No to stuknął mi 1. tydzień! Przetrwałam początek! Hurra :)))
Dzisiejszy dzień mam dość mocno zajęty, gotowanie, msza, opieka nad córką, usypianie, znów gotowanie.
Ale znalazłam czas i pojeździłam 40 minut na rowerku stacjonarnym :) Czyli kolejny sukces!
Wieczorem raczej nie wyjdę na spacer, bo planuję się porozpieszczać i zrobić sobie długą pachnącą kąpiel z bąbelkami 😍 Spacer będzie jutro.
Dzisiejsze jedzonko:
Śniadanie: 2 kromki chleba żytniego, szczypiorek, sałata, serek śmietankowy, pomidor.
II śniadanie: 4 kostki czekolady oreo, chrupki z soczewicy, jabłko (ależ uczta ;)).
Obiad (w planie): kurczak w curry z ryżem.
Kolacja (w planie): szklanka mleka z odżywką białkową.
Wczoraj pierwszy raz zrobiłam bruschettę. Pyszna, chociaż trochę dużo roboty było z tym, że robiłam ją z bułki paryskiej i wyszły malutkie kromki. Ale za to idealnie chrupiące :)
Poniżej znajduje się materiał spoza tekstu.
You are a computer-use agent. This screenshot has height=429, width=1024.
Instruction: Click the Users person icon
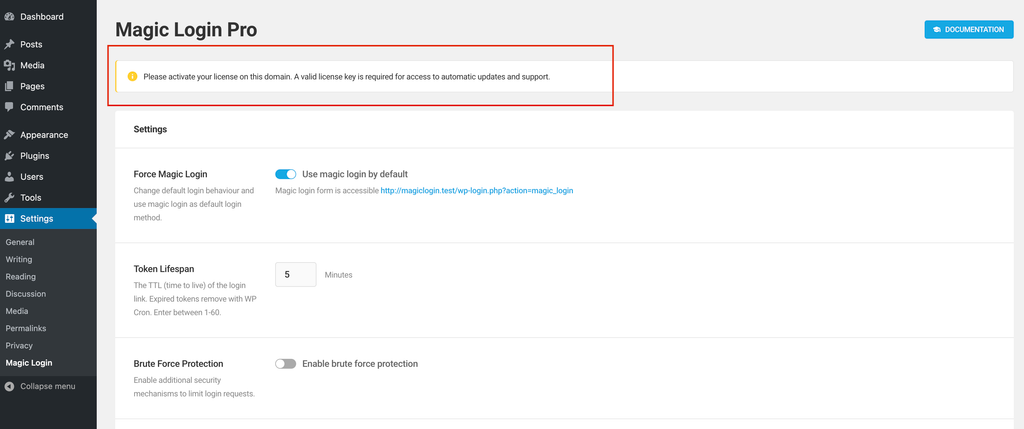tap(9, 177)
Mąż wczoraj zrobił kurczaka w sosie curry z kawałkami ananasa i ryżem. Jak normalnie nie lubię jeść mięsa z owocami - tak to danie to dla mnie prawdziwa rozkosz dla podniebienia. Czułam się, jakbym jadła danie z jakiejś restauracji, mniam :)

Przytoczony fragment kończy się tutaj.